According to the Caribbean Fisheries Research and Management Project (CFRAMP), affected fish looks, smells and tastes normal. Freezing, drying, marinating, salting or cooking the fish does not destroy the poison. The freshness of the fish has no bearing on its toxicity.

Avoidance Strategy

So what to do, especially when you enjoy eating fish?

Exercise extreme caution when eating fish in high-risk areas (i.e. north of Martinique).
Avoid those fishes that are most often toxic. Potentially ciguatoxic fish include (but are not limited to) barracuda, greater amberjack, kingfish, cavalli, mutton and dog snapper, sharks, large grouper, hogfish and moray eel. Plant-, plankton- and coral-eating fish tend not to be toxic, and pelagic species such as dolphin (dorado) and tuna are rarely implicated.

Always ask the locals what they eat and don't eat. (Remember that common names often differ from one location to another.)
Choose small specimens of a species, as they are usually less likely to be toxic than large ones.

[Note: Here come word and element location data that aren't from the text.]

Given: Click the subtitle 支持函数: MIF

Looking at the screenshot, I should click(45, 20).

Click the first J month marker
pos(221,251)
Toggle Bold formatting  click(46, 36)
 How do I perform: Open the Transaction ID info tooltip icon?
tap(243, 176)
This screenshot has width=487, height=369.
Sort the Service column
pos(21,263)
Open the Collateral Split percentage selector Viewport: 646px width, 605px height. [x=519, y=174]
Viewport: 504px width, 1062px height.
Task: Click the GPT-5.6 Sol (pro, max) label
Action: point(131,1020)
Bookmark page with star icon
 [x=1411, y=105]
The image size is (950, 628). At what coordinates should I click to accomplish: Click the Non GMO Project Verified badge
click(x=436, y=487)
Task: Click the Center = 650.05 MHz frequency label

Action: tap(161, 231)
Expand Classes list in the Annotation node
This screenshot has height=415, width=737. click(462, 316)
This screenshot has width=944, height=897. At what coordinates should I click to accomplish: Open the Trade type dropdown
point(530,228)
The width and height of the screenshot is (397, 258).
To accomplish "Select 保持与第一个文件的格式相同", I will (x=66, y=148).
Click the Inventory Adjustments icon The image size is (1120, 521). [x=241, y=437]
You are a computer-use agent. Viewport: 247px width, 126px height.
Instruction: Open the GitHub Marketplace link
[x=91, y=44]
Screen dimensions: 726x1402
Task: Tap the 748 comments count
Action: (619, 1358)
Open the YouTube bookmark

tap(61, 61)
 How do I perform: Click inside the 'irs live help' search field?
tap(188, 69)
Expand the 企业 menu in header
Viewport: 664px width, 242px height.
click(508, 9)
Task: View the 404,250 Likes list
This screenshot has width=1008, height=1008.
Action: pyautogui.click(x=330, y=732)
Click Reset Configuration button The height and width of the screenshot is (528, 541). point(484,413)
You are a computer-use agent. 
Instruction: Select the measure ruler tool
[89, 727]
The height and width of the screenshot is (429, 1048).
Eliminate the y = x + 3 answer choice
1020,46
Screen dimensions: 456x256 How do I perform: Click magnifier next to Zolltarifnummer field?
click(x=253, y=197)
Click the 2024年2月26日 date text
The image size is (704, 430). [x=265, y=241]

Test the fish you catch with a test kit

Always clean a fish thoroughly before cooking it. The poison is usually concentrated in the head, organs and roe.
If you experience any symptoms of ciguatera, seek medical attention immediately. There is no antidote, but symptoms can be alleviated.

Information from Compass correspondents Clifford Lee-Juillerat and John Smith, and from the Caribbean Fisheries Research and Management Project, Ciguatera by Dr. Yoshitsugi Hokama, and the Marine Fisheries Review was used in preparing this report.

Ciguatera Test Kit

Folklore says you can test a piece of fish for ciguatera by seeing if a silver coin placed on it turns black, or if a sweet potato boiled with it changes color. These tests have proven to be unreliable.

A faculty member at the University of Hawaii, Dr. Yoshitsugi Hokama, has developed a scientific test kit to determine whether or not that fish you just caught is really safe to eat.

The kit, which California sailing magazine Latitude 38 says "works like one of those pregnancy kits you buy in the drug store", has only one drawback the test takes an hour. Can you wait that long before you toss those succulent kingfish steaks onto the barbecue grill?